Du temps qu'il était maître de la musique de chambre du duc Vincent Gonzague de Mantoue, Claudio Monteverdi (1567-1643) publia régulièrement ses Livres de madrigaux, dont le Septième, en 1619. Devenu maître de chapelle à la basilique Saint-Marc de Venise (1613), il passa plus de temps à l'élaboration d'œuvres sacrées, et moins à faire ses preuves en éditant. C'est donc bien plus tard, en 1638, que le Huitième Livre vit le jour, intitulé Madragali guerrieri e amorosi, dédié à Ferdinand III – un empereur des Habsbourg lui-même en quête de victoires sur les champs de bataille d'Europe, au cours de la guerre de Trente Ans (1618-1648). La métaphore de la bataille permet à Monteverdi de mettre au point son invention du concitato genere (ou stile concitato), un style agité : la musique y suit le mètre poétique pyrrhique, à l'aide de notes répétées rapides et d'interprètes réalisant une peinture des bruits de batailles, fanfares, galops de chevaux, etc.

Inspiré de Gerusalemme liberata (1581) – le célèbre poème épique du Tasse, traitant des Croisades –, Combattimento di Tancredi e Clorinda raconte l'amour d'un héros chrétien pour une Sarrasine qu'il retrouve sur le champ de bataille. Déguisée en homme, elle n'est pas reconnue par lui, mais blessée mortellement à l'issue d'un combat féroce. Lors de la création, au début 1625 durant le carnaval de Venise, les invités du palais de Girolamo Mocenigo furent surpris de voir arriver deux individus en armures, et un troisième commencer à raconter leur histoire.
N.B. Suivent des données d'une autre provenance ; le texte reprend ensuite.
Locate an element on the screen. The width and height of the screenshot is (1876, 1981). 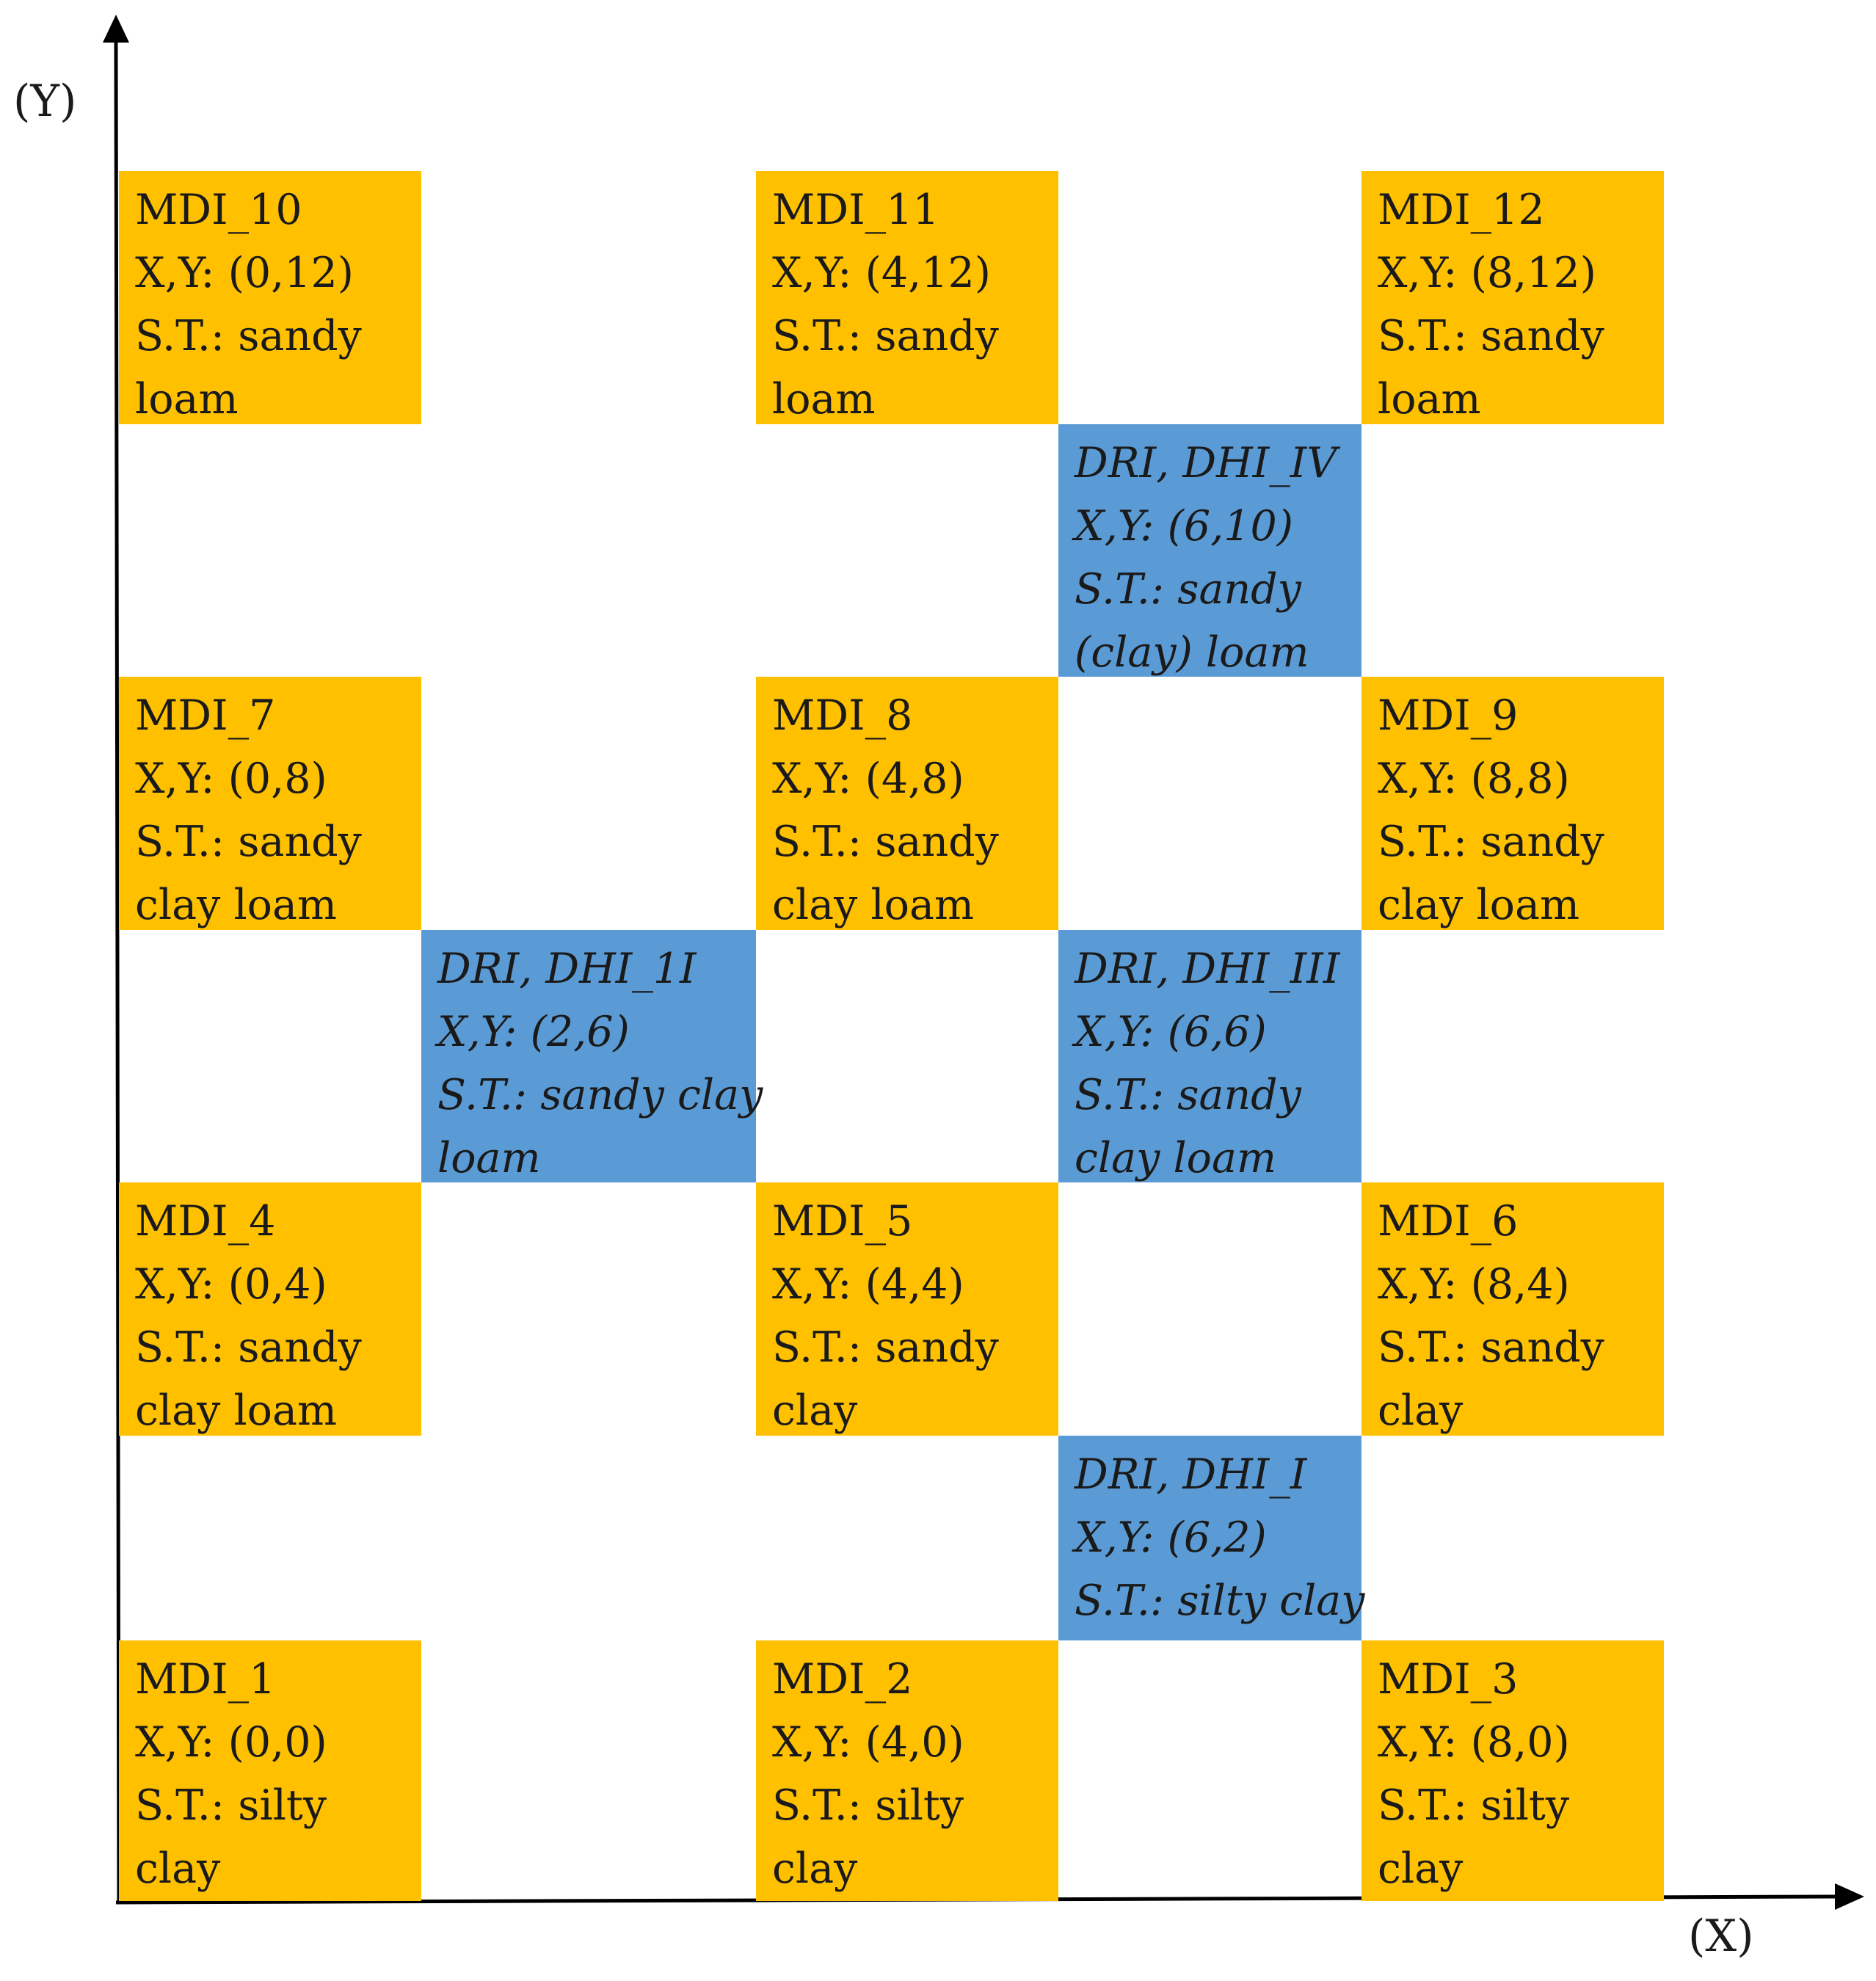
cell-coords: X,Y: (6,10) is located at coordinates (1184, 526).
Avec une belle vélocité, Rolando Villazón tient ici le rôle de narrateur. Si l'on n'attendait pas dans Monteverdi un chant belcantiste, si le timbre n'est pas toujours flatteur (nasalisation récurrente), on s'habitue rapidement à la présence du ténor mexicain dont les nuances et l'articulation s'avèrent soignées. D'une voix claire, saine et délicate, Tancredi est incarné par Topi Lehtipuu. En revanche, regrettons que Patrizia Ciofi persiste à graver pour la postérité des attaques miaulées, souvent fausses, qui hérissent le poil… des oreilles ! Précisons enfin que quelques duetti et arie complètent ce programme, dont certains empruntés aux contemporains Carlos Milanuzzi et Alessandro Vincenti.